Researchers at MIT want to make peering into your body much easier and more convenient, by putting ultrasound technology onto stamp-sized stickers.
Ultrasounds are one of the safest, completely noninvasive methods doctors have for observing our body’s inner workings. Many expecting parents will be familiar with this technology. It relies on sending sound waves into a patient’s body and reading their reflection to produce high-quality, live images of the patient’s internal organs.
The approach, however, involves the use of specialized, bulky machinery and ‘wands’ that are meant to direct the sound waves into the body. This means that ultrasounds are restricted to designated healthcare facilities such as hospitals or doctors’ offices. But what if that same technology could be made as wearable and widely accessible as Band-Aids? One team of researchers at MIT has done just that.
Sticking to monitoring
The team’s design is a stamp-sized device that sticks to the skin and provides continuous imaging of a user’s internal organs for up to 48 hours. During trials with volunteers, the devices proved their effectiveness by producing live, high-resolution imaging of major blood vessels as well as organs such as the heart, lungs, and stomach. The stickers maintained strong adhesion throughout the trials and could provide quality imaging when the volunteers were at rest (sitting, standing) or engaged in more strenuous activities (jogging, biking).
The stickers captured details of deeper organs, for example showing how the heart changes shape as it contracts during exercise. The researchers were also able to watch the stomach distend, then shrink back as volunteers drank then later passed juice out of their system. And as some volunteers lifted weights, the team could detect bright patterns in underlying muscles, signaling temporary microdamage.
Such stickers handle the data collection, but they need to physically connect to panels of instruments that transform raw readings into useful medical images. Despite the need for them to work in tandem with other devices, the team says they could still serve in many different applications. For example, such stickers could be applied to patients in the hospital to continuously monitor their internal organs without the need for a technician to hold a probe in place.
The ultimate goal is to make such stickers operate wirelessly, a goal that the team is already working towards. If this is achieved, the stickers can be made fully wearable, and patients could have the option to bring them home from a doctor’s office or buy them at a pharmacy.
“We envision a few patches adhered to different locations on the body, and the patches would communicate with your cellphone, where AI algorithms would analyze the images on demand,” says the study’s senior author, Xuanhe Zhao, professor of mechanical engineering and civil and environmental engineering at MIT.
“We believe we’ve opened a new era of wearable imaging: With a few patches on your body, you could see your internal organs.”
One particularly important advancement that these stickers introduce, apart from the fact that they free up a technician, is that they can operate for extended periods of time. Traditional ultrasound imaging relies on a liquid gel to transmit sound waves from the probe into a patient’s body. Over time, however, this dries or flows away, which interrupts imaging.

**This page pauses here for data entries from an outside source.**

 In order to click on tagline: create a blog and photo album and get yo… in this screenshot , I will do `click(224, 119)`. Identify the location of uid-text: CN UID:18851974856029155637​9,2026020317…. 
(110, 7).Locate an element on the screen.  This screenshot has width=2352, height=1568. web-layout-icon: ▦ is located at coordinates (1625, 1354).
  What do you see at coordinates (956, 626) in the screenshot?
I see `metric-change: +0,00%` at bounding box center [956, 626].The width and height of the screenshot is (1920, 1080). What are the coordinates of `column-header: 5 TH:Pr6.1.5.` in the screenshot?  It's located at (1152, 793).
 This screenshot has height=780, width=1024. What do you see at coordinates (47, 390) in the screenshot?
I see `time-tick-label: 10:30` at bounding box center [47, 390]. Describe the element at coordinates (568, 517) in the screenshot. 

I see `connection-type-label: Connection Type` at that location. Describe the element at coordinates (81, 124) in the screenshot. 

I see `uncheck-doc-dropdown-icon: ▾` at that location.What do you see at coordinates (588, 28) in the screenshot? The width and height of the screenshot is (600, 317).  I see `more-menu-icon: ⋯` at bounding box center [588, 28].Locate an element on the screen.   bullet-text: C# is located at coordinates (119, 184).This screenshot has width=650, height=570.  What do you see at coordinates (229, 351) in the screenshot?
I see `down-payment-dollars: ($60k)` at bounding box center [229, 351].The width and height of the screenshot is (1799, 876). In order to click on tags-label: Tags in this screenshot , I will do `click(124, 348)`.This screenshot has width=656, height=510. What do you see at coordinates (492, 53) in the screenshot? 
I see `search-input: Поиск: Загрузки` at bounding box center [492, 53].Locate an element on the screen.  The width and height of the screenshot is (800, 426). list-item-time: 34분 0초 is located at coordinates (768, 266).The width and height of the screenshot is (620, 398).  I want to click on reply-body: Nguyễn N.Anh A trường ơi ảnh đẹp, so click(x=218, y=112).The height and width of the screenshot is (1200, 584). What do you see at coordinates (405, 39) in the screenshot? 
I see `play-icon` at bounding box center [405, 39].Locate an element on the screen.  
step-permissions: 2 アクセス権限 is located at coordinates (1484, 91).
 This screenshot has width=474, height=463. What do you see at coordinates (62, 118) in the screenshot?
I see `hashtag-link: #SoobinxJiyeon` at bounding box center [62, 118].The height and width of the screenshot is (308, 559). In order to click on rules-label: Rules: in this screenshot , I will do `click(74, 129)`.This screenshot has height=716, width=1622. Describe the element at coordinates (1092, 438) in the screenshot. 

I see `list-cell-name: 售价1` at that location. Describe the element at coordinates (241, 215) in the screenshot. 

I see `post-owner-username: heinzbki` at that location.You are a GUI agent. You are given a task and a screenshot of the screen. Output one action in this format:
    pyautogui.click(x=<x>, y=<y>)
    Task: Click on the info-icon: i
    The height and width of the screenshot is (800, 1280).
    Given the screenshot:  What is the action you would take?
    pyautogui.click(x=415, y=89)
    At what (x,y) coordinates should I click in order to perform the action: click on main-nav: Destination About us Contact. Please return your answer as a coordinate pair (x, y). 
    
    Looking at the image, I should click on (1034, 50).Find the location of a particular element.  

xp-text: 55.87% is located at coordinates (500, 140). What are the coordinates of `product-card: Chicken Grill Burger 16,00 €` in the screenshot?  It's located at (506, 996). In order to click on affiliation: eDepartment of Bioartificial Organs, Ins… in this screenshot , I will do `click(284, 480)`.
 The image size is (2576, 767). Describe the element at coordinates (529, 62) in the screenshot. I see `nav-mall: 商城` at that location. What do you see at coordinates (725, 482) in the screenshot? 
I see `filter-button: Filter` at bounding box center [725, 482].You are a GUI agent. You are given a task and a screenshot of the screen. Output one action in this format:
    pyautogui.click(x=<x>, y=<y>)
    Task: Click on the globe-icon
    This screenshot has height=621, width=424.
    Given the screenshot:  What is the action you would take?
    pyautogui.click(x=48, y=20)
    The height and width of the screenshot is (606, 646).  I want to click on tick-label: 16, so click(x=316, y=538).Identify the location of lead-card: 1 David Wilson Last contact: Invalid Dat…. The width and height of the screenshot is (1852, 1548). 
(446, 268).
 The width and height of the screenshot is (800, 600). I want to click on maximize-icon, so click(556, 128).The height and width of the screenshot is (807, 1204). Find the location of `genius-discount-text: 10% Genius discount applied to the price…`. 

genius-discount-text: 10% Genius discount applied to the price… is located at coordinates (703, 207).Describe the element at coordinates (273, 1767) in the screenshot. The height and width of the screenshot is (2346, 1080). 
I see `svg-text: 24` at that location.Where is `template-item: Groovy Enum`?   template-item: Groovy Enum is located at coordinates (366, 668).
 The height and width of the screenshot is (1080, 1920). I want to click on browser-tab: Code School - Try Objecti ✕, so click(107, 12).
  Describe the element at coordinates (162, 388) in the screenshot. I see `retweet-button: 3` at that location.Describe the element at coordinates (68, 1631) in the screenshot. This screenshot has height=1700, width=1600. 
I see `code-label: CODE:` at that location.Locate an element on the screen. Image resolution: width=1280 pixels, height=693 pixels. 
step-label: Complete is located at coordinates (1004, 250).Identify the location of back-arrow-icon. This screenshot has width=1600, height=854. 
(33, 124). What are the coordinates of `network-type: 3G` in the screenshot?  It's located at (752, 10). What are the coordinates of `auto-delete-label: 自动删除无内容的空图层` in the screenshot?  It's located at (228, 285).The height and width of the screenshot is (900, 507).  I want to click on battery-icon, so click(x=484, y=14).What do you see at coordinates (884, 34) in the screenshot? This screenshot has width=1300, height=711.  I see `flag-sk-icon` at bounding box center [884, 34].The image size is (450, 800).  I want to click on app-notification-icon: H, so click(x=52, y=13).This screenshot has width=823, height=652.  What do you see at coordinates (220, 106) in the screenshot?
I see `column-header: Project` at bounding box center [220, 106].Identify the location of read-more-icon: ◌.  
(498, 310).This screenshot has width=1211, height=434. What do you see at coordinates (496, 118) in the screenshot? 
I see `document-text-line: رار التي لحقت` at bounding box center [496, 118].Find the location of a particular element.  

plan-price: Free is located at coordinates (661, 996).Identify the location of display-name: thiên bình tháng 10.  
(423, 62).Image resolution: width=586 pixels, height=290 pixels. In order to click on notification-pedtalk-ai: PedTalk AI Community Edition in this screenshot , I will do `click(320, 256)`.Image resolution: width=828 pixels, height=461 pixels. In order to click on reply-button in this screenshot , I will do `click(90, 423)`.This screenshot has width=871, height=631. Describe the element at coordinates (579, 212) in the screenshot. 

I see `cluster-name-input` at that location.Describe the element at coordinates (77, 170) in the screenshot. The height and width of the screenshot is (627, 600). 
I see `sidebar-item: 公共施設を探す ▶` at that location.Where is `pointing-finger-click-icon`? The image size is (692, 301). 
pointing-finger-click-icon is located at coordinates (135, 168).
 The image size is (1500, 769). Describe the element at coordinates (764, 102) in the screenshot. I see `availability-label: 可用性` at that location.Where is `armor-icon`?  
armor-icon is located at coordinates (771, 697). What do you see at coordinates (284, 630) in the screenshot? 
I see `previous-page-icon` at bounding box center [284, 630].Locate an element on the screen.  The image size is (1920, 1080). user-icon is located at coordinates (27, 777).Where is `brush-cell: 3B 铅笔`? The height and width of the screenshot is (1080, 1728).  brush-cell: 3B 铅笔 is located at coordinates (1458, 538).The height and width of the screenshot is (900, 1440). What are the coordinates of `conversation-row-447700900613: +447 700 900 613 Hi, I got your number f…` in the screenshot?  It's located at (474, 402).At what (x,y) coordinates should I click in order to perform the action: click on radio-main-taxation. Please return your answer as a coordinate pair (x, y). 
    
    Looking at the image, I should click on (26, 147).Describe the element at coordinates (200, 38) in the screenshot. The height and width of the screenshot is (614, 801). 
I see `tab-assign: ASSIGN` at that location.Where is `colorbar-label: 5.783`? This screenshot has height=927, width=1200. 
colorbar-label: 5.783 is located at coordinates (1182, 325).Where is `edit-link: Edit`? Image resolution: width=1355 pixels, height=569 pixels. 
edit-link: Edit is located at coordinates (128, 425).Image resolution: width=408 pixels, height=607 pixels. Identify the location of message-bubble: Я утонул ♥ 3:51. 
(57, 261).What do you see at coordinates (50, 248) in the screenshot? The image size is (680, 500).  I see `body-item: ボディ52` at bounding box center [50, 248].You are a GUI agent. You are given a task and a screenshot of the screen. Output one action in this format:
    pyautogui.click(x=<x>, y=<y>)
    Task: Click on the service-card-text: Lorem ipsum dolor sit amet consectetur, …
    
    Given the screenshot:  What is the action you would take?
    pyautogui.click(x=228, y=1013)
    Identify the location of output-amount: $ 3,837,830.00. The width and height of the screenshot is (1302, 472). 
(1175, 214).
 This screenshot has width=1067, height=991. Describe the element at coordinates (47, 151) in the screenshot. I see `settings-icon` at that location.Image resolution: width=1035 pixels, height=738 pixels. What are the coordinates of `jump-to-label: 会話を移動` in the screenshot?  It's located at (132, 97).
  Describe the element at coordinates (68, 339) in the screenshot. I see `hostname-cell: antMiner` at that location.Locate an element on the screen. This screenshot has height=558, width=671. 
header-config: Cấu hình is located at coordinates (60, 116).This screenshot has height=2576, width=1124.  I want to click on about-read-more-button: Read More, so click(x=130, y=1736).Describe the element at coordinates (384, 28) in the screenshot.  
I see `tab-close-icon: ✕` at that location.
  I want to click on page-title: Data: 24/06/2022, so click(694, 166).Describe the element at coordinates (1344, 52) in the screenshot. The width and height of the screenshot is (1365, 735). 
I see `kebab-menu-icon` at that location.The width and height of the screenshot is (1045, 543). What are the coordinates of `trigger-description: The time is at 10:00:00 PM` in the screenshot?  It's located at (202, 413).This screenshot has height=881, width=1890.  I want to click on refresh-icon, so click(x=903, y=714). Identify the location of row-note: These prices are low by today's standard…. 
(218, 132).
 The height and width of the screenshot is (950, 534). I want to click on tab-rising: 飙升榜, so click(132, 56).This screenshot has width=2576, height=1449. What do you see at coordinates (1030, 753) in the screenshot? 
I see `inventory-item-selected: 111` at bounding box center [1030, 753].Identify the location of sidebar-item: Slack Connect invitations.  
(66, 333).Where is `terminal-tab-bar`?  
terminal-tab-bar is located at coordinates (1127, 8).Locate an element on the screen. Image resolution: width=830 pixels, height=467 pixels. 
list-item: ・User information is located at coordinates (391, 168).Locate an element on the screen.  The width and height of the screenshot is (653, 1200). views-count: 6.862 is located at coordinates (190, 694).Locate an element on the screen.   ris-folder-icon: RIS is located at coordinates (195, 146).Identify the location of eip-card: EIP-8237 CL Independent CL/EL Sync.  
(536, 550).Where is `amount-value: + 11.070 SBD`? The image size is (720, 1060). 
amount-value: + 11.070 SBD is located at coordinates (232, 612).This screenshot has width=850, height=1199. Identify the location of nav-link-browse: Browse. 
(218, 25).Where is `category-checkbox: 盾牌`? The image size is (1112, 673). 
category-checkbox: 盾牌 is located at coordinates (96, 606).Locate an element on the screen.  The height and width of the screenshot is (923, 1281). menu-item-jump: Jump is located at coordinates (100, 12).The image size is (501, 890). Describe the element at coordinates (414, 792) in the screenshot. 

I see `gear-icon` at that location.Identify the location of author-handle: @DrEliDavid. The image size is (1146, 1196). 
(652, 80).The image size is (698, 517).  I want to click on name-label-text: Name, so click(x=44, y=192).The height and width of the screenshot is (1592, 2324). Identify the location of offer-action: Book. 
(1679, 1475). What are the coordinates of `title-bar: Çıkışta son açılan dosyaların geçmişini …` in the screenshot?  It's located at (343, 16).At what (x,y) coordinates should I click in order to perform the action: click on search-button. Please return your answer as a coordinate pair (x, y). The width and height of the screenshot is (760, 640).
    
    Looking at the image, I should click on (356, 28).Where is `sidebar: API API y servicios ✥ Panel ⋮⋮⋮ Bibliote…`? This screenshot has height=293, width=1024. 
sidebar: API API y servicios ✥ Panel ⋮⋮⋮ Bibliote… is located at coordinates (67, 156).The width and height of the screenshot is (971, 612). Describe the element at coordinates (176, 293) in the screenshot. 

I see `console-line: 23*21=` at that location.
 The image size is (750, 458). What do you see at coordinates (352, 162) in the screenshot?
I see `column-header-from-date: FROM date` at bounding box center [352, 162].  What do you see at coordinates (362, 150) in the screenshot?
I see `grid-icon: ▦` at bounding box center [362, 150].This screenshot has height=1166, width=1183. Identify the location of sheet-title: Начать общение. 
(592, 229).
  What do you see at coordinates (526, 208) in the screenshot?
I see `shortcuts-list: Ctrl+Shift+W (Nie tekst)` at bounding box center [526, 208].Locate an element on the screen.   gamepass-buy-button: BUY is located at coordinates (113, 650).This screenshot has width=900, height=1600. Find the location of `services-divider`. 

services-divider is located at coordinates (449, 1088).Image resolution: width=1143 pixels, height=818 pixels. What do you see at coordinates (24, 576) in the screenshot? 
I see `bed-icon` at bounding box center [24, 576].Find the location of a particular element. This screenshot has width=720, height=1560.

One alternative that has been investigated in the past is to use stretchable ultrasound probes. Made up of a flexible array with tiny ultrasound transducers, these probes would stretch to fit a patient’s body, removing the need for the gel. Although the idea does work, such probes only provide low-resolution imaging, as the transducers shift position relative to each other, which distorts the resulting image.
“Wearable ultrasound imaging tools would have huge potential in the future of clinical diagnosis. However, the resolution and imaging duration of existing ultrasound patches is relatively low, and they cannot image deep organs,” says Chonghe Wang, who is an MIT graduate student.
The design produced by the MIT team mixes the two approaches together: their stickers pair a stretchy adhesive layer with a rigid transducer array. This mix allows the device to maintain contact with the skin without allowing the transducers to move relative to one another, maintaining the accuracy of the final images. The adhesive layer is composed of two thin elastomer layers that contain a layer of solid hydrogel. While being an excellent carrier of sound waves, this hydrogel improves on traditional ultrasound gels as it is highly elastic, stretchy, and doesn’t flow away. Meanwhile, the elastomer prevents this hydrogel from drying out.
The bottom elastomer layer is meant to stick to skin, and the top layer sticks to the array of transducers — that the team also designed and fabricated.
All in all, the acoustic stickers measure around 2 square centimeters across and 3 millimeters thick.
In addition to developing a wireless version of the sticker, the team is also working on artificial intelligence applications that can better interpret and diagnose data from the stickers. Zhao envisions that the stickers could be packaged and purchased by patients and consumers, and used not only to monitor various internal organs, but also the progression of tumors, as well as the development of fetuses in the womb.
“We imagine we could have a box of stickers, each designed to image a different location of the body,” Zhao says. “We believe this represents a breakthrough in wearable devices and medical imaging.”
The paper “Bioadhesive ultrasound for long-term continuous imaging of diverse organs” has been published in the journal Science.